Data for processing ::

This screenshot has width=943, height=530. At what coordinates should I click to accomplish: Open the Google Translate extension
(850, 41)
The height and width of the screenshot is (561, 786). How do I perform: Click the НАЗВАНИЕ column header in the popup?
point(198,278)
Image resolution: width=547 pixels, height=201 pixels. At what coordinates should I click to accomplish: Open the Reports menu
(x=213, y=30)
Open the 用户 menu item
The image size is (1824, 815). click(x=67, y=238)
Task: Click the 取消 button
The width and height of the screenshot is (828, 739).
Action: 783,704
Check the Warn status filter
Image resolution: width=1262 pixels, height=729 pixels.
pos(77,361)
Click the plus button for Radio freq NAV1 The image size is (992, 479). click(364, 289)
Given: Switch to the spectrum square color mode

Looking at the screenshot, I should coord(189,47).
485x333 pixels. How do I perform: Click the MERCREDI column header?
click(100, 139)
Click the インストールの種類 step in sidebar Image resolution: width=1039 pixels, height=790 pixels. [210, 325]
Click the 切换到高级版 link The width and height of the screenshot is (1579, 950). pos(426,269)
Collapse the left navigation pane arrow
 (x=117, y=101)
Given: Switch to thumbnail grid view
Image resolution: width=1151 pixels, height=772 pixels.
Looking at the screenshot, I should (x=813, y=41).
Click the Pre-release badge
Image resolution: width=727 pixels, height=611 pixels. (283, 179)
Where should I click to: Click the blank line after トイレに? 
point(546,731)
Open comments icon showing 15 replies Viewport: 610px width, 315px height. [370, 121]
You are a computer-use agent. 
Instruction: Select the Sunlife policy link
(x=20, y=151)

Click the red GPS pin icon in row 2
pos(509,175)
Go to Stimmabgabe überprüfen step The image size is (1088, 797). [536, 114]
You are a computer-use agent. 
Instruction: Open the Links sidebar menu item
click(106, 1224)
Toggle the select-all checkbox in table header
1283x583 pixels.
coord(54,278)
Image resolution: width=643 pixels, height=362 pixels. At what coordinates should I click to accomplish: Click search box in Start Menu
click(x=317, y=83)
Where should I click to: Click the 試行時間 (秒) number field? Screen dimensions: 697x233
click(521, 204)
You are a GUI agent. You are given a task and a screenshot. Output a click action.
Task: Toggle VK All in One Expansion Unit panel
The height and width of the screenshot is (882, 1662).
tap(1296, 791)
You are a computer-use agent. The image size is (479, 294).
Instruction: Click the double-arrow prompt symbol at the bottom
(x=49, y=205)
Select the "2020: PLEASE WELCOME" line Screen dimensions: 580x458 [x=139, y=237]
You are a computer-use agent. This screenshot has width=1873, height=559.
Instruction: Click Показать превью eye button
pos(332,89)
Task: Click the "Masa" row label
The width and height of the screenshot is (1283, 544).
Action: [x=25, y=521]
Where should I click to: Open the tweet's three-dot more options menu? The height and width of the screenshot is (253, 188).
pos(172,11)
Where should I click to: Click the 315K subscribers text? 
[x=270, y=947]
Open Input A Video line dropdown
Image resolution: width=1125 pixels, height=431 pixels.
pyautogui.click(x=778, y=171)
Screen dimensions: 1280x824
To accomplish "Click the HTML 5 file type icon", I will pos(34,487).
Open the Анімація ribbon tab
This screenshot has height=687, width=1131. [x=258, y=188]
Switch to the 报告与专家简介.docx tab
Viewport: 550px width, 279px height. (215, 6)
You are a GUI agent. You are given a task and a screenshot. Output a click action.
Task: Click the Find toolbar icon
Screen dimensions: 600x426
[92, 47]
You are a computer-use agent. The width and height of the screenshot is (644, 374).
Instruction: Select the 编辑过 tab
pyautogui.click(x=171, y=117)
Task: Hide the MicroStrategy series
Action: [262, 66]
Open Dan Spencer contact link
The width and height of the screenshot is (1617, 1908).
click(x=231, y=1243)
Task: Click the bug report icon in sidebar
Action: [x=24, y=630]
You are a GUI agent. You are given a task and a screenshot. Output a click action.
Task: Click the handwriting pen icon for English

Your goal :: Copy the rows exactly as they appear, from the first one through the line containing "Action: 783,704".

Full response ::
This screenshot has width=943, height=530. At what coordinates should I click to accomplish: Open the Google Translate extension
(850, 41)
The height and width of the screenshot is (561, 786). How do I perform: Click the НАЗВАНИЕ column header in the popup?
point(198,278)
Image resolution: width=547 pixels, height=201 pixels. At what coordinates should I click to accomplish: Open the Reports menu
(x=213, y=30)
Open the 用户 menu item
The image size is (1824, 815). click(x=67, y=238)
Task: Click the 取消 button
The width and height of the screenshot is (828, 739).
Action: 783,704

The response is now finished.